Let $ H $ be the orthocenter of $ \triangle ABC $ .
Let $ \triangle A_1B_1C_1 $ be the circumcevian triangle of $ P $ WRT $ \triangle ABC $ .
Let $ A_2, B_2, C_2 $ be the reflection of $ A_1, B_1, C_1 $ in $ BC, CA, AB $, respectively .

Then $ A_2, B_2, C_2, H $ are concyclic .

Proof:

Let $ P^* $ be the isogonal conjugate of $ P $ WRT $ \triangle ABC $ .
Let $ \triangle A_1^*B_1^*C_1^* $ be the circumcevian triangle of $ P^* $ WRT $ \triangle ABC $ .
Let $ B_2^*, C_2^* $ be the reflection of $ B_2, C_2 $ in the midpoint $ D $ of $ BC $, respectively .
Let $ O $ be the circumcenter of $ \triangle ABC $ and $ A^* $ be the antipode of $ A $ in $ \odot (ABC) $ .

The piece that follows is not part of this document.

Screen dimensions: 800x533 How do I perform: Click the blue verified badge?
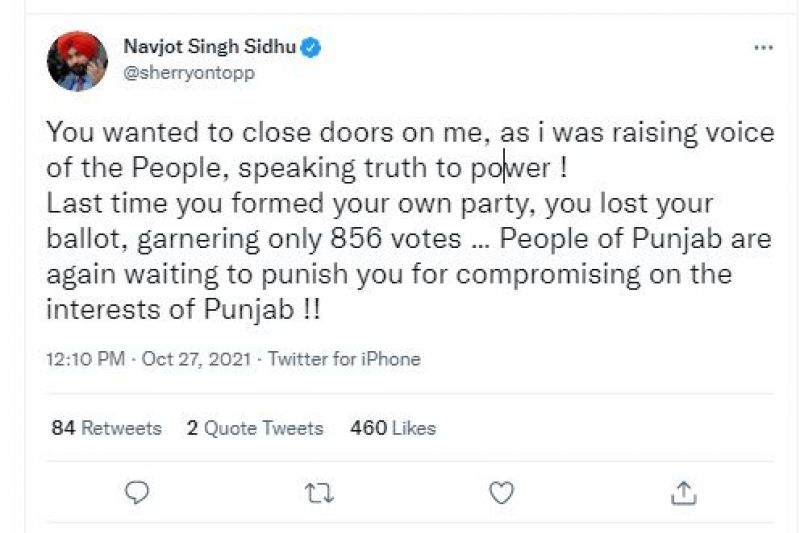coord(312,47)
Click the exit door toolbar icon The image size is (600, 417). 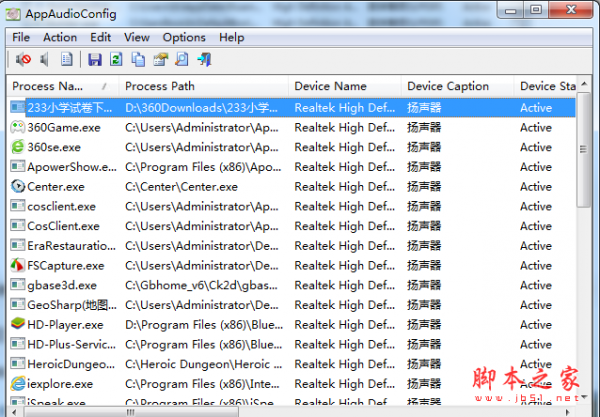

Easy to see $ A_2, B_2, C_2 $ is the reflection of $ A_1^*, B_1^*, C_1^* $ in the midpoint of $ BC, CA, AB $, respectively .

Since $ CB_2AB_1^*, CB_2BB_2^* $ are parallelogram ,
so $ ABB_2^*B_1^* $ is a parallelogram $ \Longrightarrow $ the midpoint of $ AB_2^* $ is the projection of $ O $ on $ BP^* $ .
Similarly we can get the midpoint of $ AC_2^* $ is the projection of $ O $ on $ CP^* $ ,
so the midpoint of $ AA_1^*, AB_2^*, AC_2^*, AA^* $ lie on a circle with diameter $ OP^* $ ,
hence after doing homothety $ \mathbf{H}(A,2) $ we get $ A_1^*, B_2^*, C_2^*, A^* $ are concyclic .

Notice that $ A_1^*, B_2^*, C_2^*, A^* $ is the reflection of $ A_2, B_2, C_2, H $ in $ D $ , respectively ,
so we get $ A_2, B_2, C_2, H $ are concyclic . $ \blacksquare $

The circle in Theorem 1 is called the Hagge circle $ \mathcal{H}_P $ of $ P $ WRT $ \triangle ABC $ .
____________________________________________________________
Theorem 2:

The center $ T $ of $ \mathcal{H}_P $ is the reflection of $ P^* $ in the 9-point center $ N $ of $ \triangle ABC $ .

Proof:

Let $ Q $ be the image of $ P^* $ under homothety $ \mathbf{H} (A, 2) $ .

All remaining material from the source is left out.